Margins set to improve amidst better mix and op. leverage; significant opportunities arising in new- age sectors; no impact from JJM issues
We think recent underperformance in Wabag’s share price is unwarranted and the company is well on track to take its EBITDA Margins at the upper end of guided range. We believe Q2 Gross Margins were temporarily depressed due to a higher share of construction-related revenues. Our analysis indicates a meaningful margin uptick over the coming quarters as revenue recognition accelerates from the high-margin EP phase of large projects. In addition, we see significant growth potential from emerging sectors such as solar cell manufacturing, data centers, semiconductor fabrication, and green hydrogen in the medium-term. We also note that the company has no exposure to the Jal Jeevan Mission.
Q2 temporarily impacted by mix-change: Gross and EBITDA margins tend to be volatile on a quarterly basis due to shifts in the revenue mix, and management has consistently recommended evaluating margins on a trend basis rather than quarter to quarter. In Q2, gross margins were lower because of a higher proportion of construction-related revenues, which are largely pass-through. This also weighed on EBITDA margins, although FX gains provided some support.
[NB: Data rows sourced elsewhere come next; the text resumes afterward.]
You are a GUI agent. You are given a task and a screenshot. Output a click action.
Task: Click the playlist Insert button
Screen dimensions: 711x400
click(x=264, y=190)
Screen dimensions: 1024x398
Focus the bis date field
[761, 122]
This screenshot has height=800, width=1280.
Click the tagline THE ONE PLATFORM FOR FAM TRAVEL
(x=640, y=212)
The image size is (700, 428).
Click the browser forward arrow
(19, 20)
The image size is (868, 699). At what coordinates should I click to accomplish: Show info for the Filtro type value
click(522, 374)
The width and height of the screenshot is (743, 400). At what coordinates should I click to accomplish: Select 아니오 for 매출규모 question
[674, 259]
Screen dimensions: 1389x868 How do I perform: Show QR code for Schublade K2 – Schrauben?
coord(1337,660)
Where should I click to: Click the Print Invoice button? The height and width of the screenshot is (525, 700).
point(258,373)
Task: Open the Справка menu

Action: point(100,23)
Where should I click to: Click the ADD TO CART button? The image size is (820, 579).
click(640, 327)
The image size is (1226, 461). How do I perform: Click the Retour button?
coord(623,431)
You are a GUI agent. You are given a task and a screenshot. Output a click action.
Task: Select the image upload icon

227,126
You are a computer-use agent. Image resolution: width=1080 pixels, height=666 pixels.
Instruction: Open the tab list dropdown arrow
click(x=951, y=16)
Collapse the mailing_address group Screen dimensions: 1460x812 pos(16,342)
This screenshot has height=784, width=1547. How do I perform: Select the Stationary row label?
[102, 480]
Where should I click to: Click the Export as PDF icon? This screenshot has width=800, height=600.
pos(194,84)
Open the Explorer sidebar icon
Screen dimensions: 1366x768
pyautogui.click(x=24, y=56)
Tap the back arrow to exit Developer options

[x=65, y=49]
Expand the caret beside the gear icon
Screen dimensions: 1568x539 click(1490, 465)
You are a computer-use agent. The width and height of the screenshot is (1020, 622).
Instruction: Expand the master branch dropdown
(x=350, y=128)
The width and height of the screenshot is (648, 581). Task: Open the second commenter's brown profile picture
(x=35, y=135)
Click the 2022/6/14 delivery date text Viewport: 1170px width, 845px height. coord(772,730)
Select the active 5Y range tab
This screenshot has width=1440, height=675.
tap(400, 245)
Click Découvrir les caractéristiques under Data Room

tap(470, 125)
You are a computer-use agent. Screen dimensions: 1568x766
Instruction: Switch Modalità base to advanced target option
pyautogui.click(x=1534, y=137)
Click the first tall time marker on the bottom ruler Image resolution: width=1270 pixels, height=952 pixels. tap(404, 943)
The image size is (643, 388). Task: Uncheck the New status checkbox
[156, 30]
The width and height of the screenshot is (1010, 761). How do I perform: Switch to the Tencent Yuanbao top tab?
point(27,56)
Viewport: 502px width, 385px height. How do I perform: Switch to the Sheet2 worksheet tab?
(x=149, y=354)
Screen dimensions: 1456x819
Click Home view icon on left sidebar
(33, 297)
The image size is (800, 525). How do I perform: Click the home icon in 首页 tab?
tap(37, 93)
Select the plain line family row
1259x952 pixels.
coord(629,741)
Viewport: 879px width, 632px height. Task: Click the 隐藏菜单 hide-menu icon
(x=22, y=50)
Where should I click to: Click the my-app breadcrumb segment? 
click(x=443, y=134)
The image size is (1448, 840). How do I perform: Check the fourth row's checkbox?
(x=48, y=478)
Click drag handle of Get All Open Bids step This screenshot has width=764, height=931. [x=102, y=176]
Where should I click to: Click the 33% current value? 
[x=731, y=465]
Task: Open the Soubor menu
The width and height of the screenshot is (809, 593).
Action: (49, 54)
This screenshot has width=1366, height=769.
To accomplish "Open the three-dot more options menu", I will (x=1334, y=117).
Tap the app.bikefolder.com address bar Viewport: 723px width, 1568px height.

Margins set to improve amidst better mix: WABAG has secured several large projects in recent quarters—including Yanbu al-Bahr, Al Haer, Lusaka, and Indosol—where high- margin EP-related revenue recognition is yet to commence or meaningfully ramp up. We firmly believe margins will improve significantly from current levels, and the company remains on track to achieve ~14% EBITDA margins (excluding FX impact) over the next few quarters.
Raise margin forecast for FY26; slightly lower sales forecast for FY26: We raised FY26 margin forecast by 20bps owing to increase in high-margin EP-related revenues from various projects. We lower our revenue estimates for FY26 by 2% to Rs. 38bn – mainly due to 3% cut to EPC estimate as we believe that substantial part of Yanbu, Al-Haer, Indosol and Lusaka WTP projects will now come into FY27 – once the procurement/construction part starts.
Material opportunities in ultra-pure water market: semiconductors, green hydrogen, data centers: India is on the verge of seeing significant growth in new age sectors including data centers, semiconductor manufacturing, green hydrogen, solar cell manufacturing. All these sectors are water-thirsty and need very high purity water to operate. Management highlighted opportunities for Rs. 3,500 crores just from solar cell manufacturing over the next 3-5 years. India is set to add data center capacity of about 4-5GW by 2030 which is expected to require incremental water treatment capacity of about 600-700 MLD considering 1MW data center can typically consume c70k liters of water per day.
No exposure to JJM: Wabag is primarily operating into water and wastewater treatment space and is not engaged in laying down water supply lines under the Jal Jeevan Mission. Thus, we do not see any impact of recent funding freeze by the Central Government under the JJM program, on WABAG.
Preferred bidder in orders of over Rs. 30bn: Wabag has secured orders of about Rs. 35bn during H1 and is on track to exceed last year’s order intake of Rs. 57bn; the company is preferred bidder in projects worth over Rs. 30bn and we believe the company will be able to get total orders of Rs. 70bn in FY26.
Valuation and View – We roll-forward our valuation year and now value the company at FY28 PE multiple of 22x to arrive at a target price of Rs. 2,100 (vs Rs. 1,900 previously). We maintain our “Buy” rating on the stock.